ЗАДАНИЕ >>
В отрывке о лозунге «Кто не с нами, тот против нас!» найдите последний абзац. Он начинается словами «По скрытой до поры иронии истории». Выпишите из этого абзаца все слова и сочетания, которые взяты в кавычки.

ФРАГМЕНТ ТЕКСТА >>
┄┄┄┄┄┄┄┄┄┄┄┄┄┄┄┄┄┄┄┄

Очень характерно, что «марксисты», бросившие в свое время в массы известный лозунг «Кто не с нами, тот против нас!», получивший в пору «военного коммунизма» силу боевого приказа, не признали в нем чуть подправленную в «коллективистском» духе цитату из Макса Штирнера – средней руки, но редкостно претенциозного мелкобуржуазного философа-анархиста середины прошлого века. А ведь «Святой Макс», заявивший: «Кто не за меня, тот против меня!», был одним из главных персонажей «Немецкой идеологии»! Впрочем, дело, быть может, состояло в том, что «Немецкая идеология» не была еще опубликована в пору, когда книга Штирнера, из которой и «залетел» в левокоммунистическую доктрину времен «военного коммунизма» старый клич мелкобуржуазной «ррреволюционности», уже существовала в русском переводе.
Казус, конечно. Но сколь знаменательный. Он еще не был отмечен в известной мне литературе по истории нашей общественной мысли. Был отмечен, хотя и вне связи с идеологической доктриной «военного коммунизма», иной факт: впервые в русской печати лихой лозунг «Кто не с нами…» появился на страницах «Народной расправы» С. Нечаева. Быть может, не прямо из Штирнера, а через Нечаева, что было бы еще более знаменательно, этот лозунг и попал в руки идеологов и апологетов военно-коммунистического режима.
По скрытой до поры иронии истории и в полном соответствии с ее логикой именно апологеты «военного коммунизма», ревнители «кавалерийских» приемов втеснения «светлого завтра», недреманые стражи «особой чистоты» марксизма как бы невзначай подняли знамя мещанской нетерпимости в нашей партии после победы Октября.

┄┄┄┄┄┄┄┄┄┄┄┄┄┄┄┄┄┄┄┄

ИСХОДНЫЕ ДАННЫЕ >>
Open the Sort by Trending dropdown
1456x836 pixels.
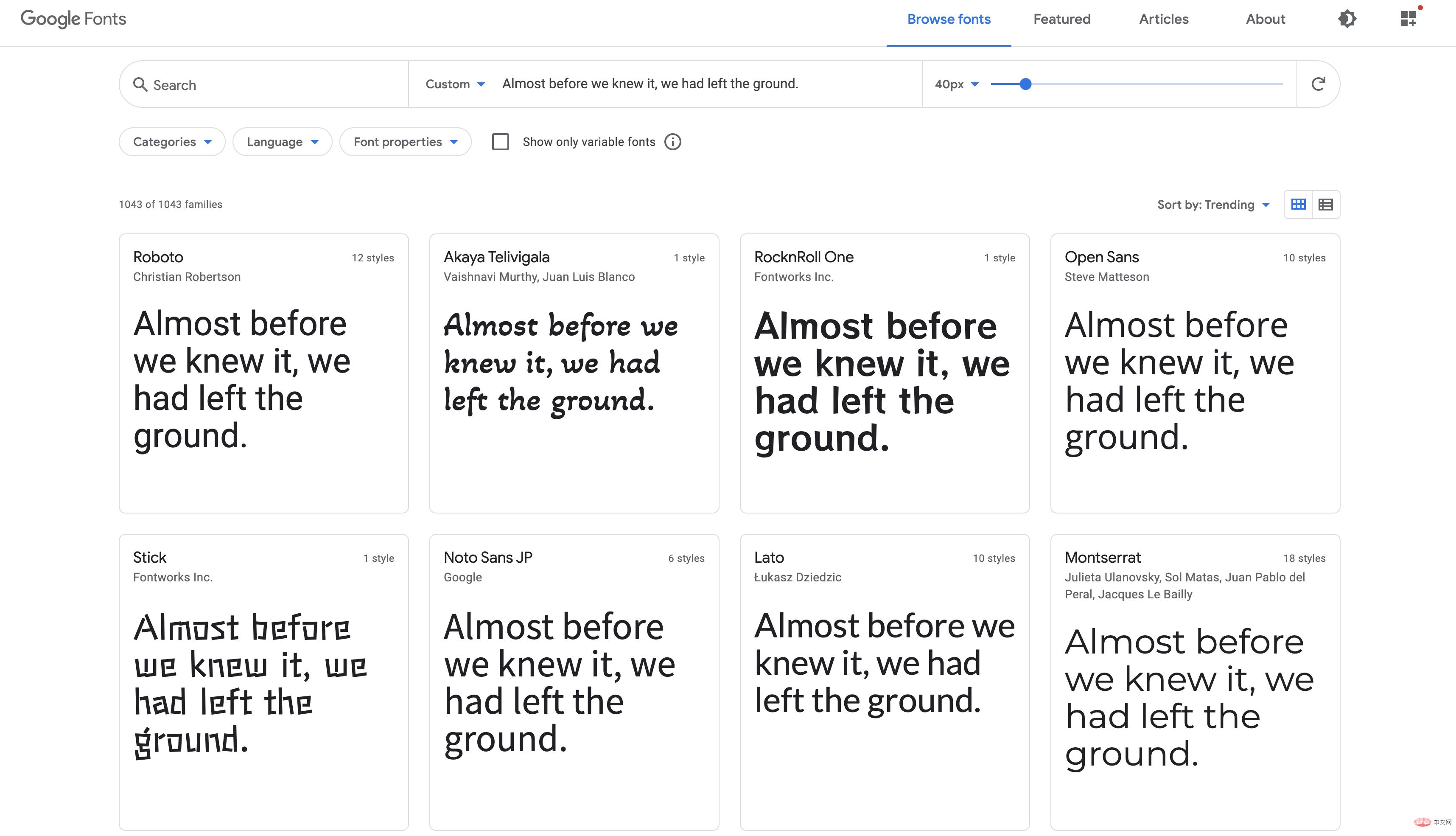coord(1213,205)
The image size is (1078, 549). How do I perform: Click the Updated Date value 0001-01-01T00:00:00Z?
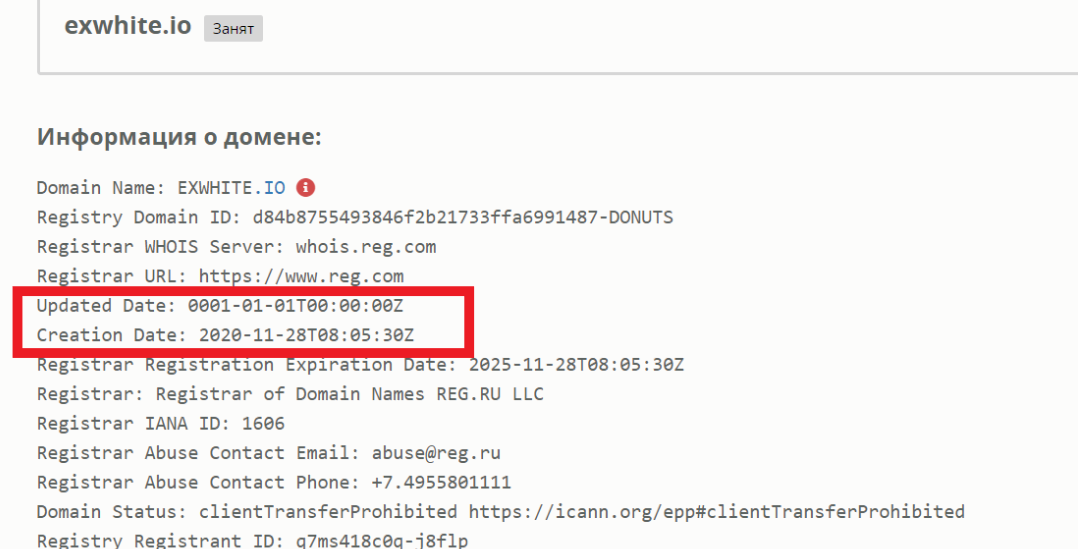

┄┄┄┄┄┄┄┄┄┄┄┄┄┄┄┄┄┄┄┄

ОТВЕТ >>
«военного коммунизма», «кавалерийских», «светлого завтра», «особой чистоты»